» **TASK ITEM**
Pictures are not part of the copy; retype all the records below exactly.

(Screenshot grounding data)
......

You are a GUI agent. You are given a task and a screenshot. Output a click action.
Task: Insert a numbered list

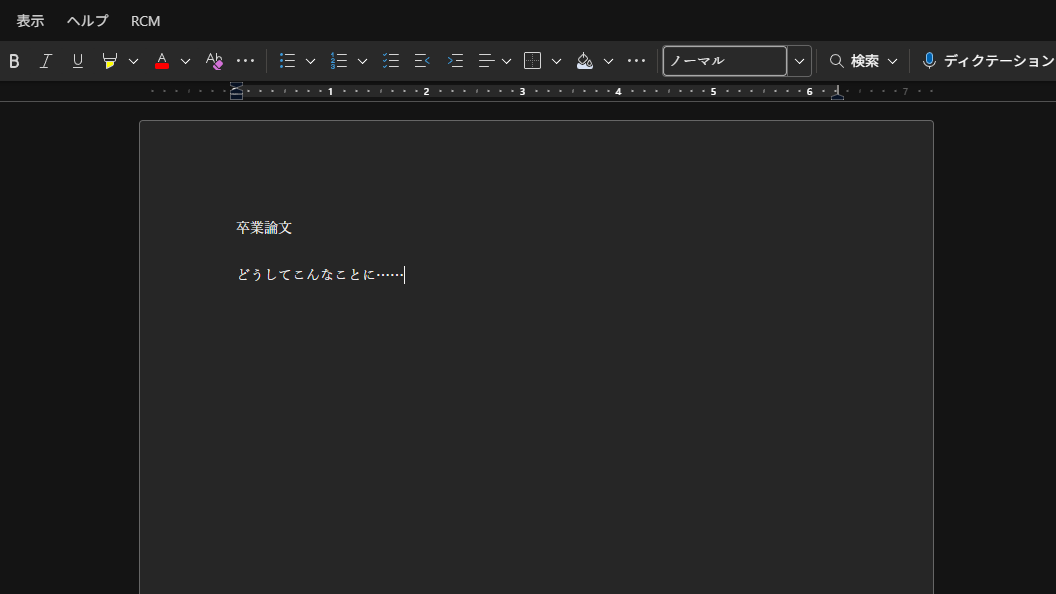click(339, 61)
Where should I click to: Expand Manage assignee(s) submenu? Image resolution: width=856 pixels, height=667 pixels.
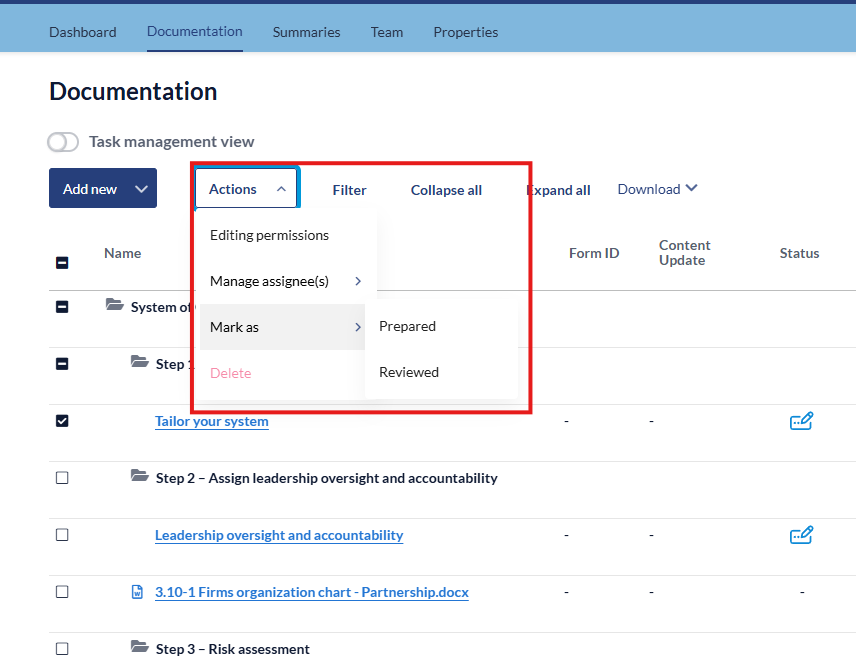[285, 281]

......

» **SOLUTION TO THIS PROBLEM**
You are a GUI agent. You are given a task and a screenshot. Output a click action.
Task: Insert a numbered list

click(339, 61)
Where should I click to: Expand Manage assignee(s) submenu? Image resolution: width=856 pixels, height=667 pixels.
[285, 281]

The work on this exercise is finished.